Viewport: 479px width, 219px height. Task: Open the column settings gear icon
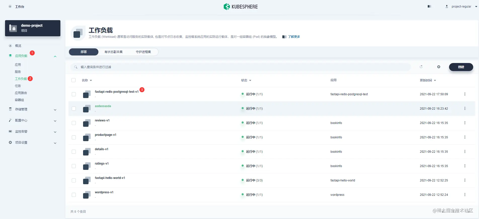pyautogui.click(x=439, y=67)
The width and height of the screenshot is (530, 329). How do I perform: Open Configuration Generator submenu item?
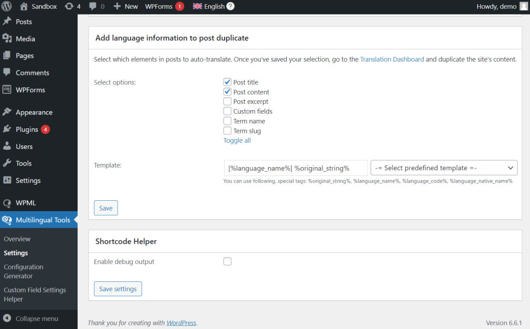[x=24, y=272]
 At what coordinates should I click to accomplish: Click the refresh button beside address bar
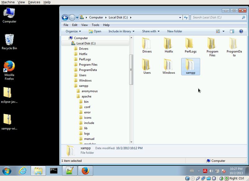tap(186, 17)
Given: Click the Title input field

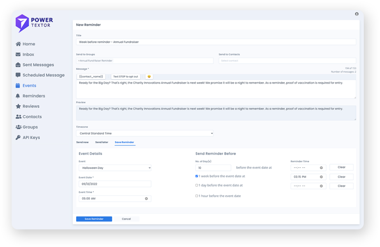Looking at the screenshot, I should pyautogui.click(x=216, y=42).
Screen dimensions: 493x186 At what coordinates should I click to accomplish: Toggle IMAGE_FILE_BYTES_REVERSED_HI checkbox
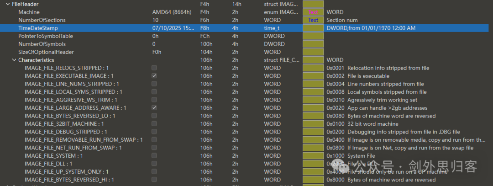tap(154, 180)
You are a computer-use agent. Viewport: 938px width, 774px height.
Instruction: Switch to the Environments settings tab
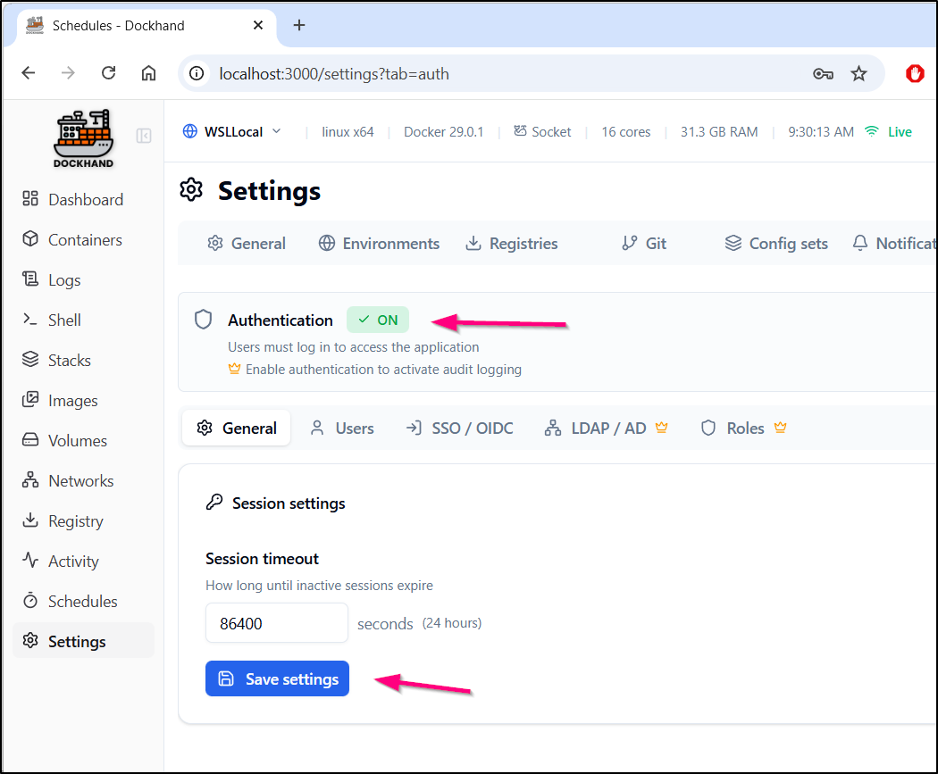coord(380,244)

* * *

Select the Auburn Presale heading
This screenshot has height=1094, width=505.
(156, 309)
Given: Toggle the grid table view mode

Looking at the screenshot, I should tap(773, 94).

...

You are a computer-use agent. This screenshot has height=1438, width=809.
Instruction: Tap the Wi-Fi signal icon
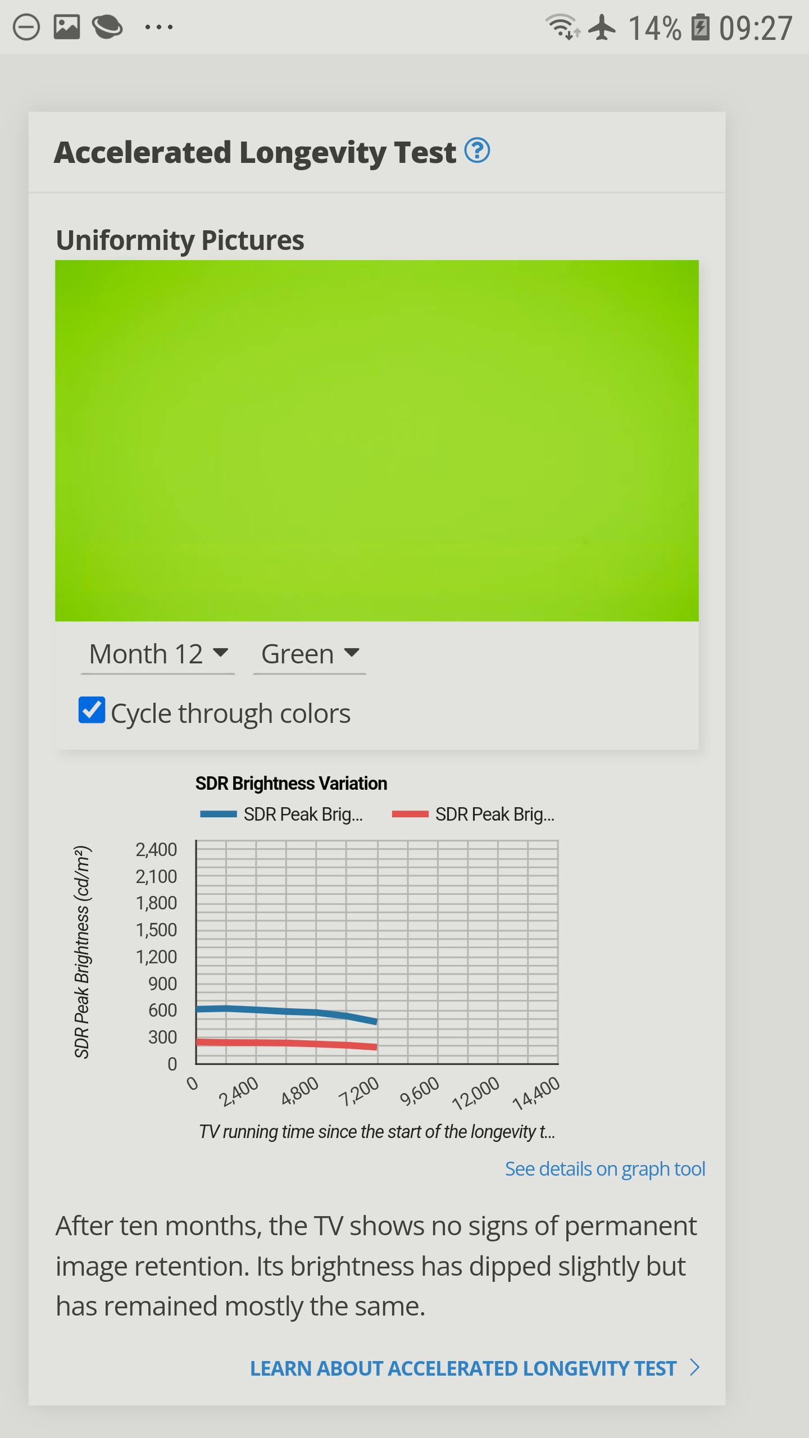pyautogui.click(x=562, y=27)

=== Task objective ===
Among the lines above, the one with "Viewport: 479px width, 219px" opens the part to repeat and the one with "You are a computer-use agent. Viewport: 938px" closes it; repeat only that part exactly, with no pictures.

=== Exercise solution ===
Viewport: 479px width, 219px height. Task: Open the column settings gear icon
pyautogui.click(x=439, y=67)
The width and height of the screenshot is (530, 329). How do I perform: Open Configuration Generator submenu item?
[x=24, y=272]
 At what coordinates should I click to accomplish: Click the refresh button beside address bar
tap(186, 17)
Given: Click the Title input field

Looking at the screenshot, I should pyautogui.click(x=216, y=42).
Screen dimensions: 493x186 At what coordinates should I click to accomplish: Toggle IMAGE_FILE_BYTES_REVERSED_HI checkbox
tap(154, 180)
You are a computer-use agent. Viewport: 938px width, 774px height.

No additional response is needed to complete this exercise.